• _PROMPT_
Give back each entry unchanged, minus pictures.
=== Begin Enclosure ===
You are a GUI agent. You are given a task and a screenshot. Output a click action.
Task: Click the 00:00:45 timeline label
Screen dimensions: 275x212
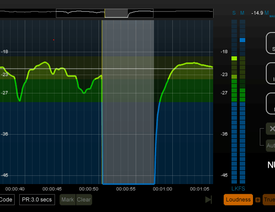pos(52,189)
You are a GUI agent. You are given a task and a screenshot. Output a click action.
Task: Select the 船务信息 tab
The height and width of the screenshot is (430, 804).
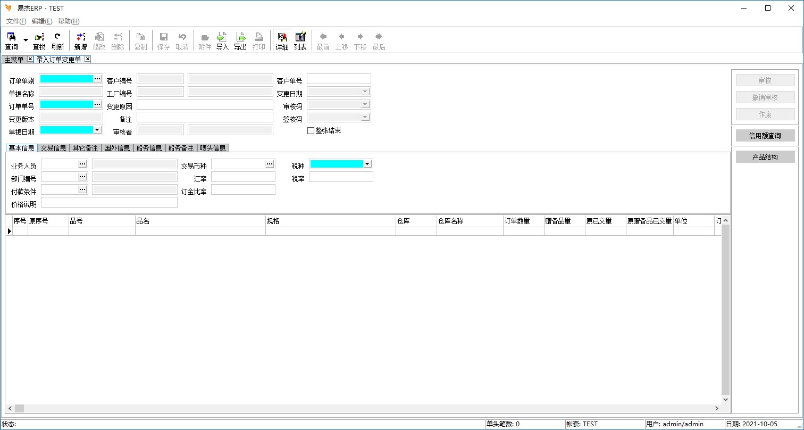[149, 148]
=== End Enclosure ===
• _SOLUTION TO THIS PROBLEM_
You are a GUI agent. You are given a task and a screenshot. Output a click action.
Task: Click the 00:00:45 timeline label
Screen dimensions: 275x212
pos(52,189)
You are a GUI agent. You are given a task and a screenshot. Output a click action.
Task: Select the 船务信息 tab
The height and width of the screenshot is (430, 804).
[149, 148]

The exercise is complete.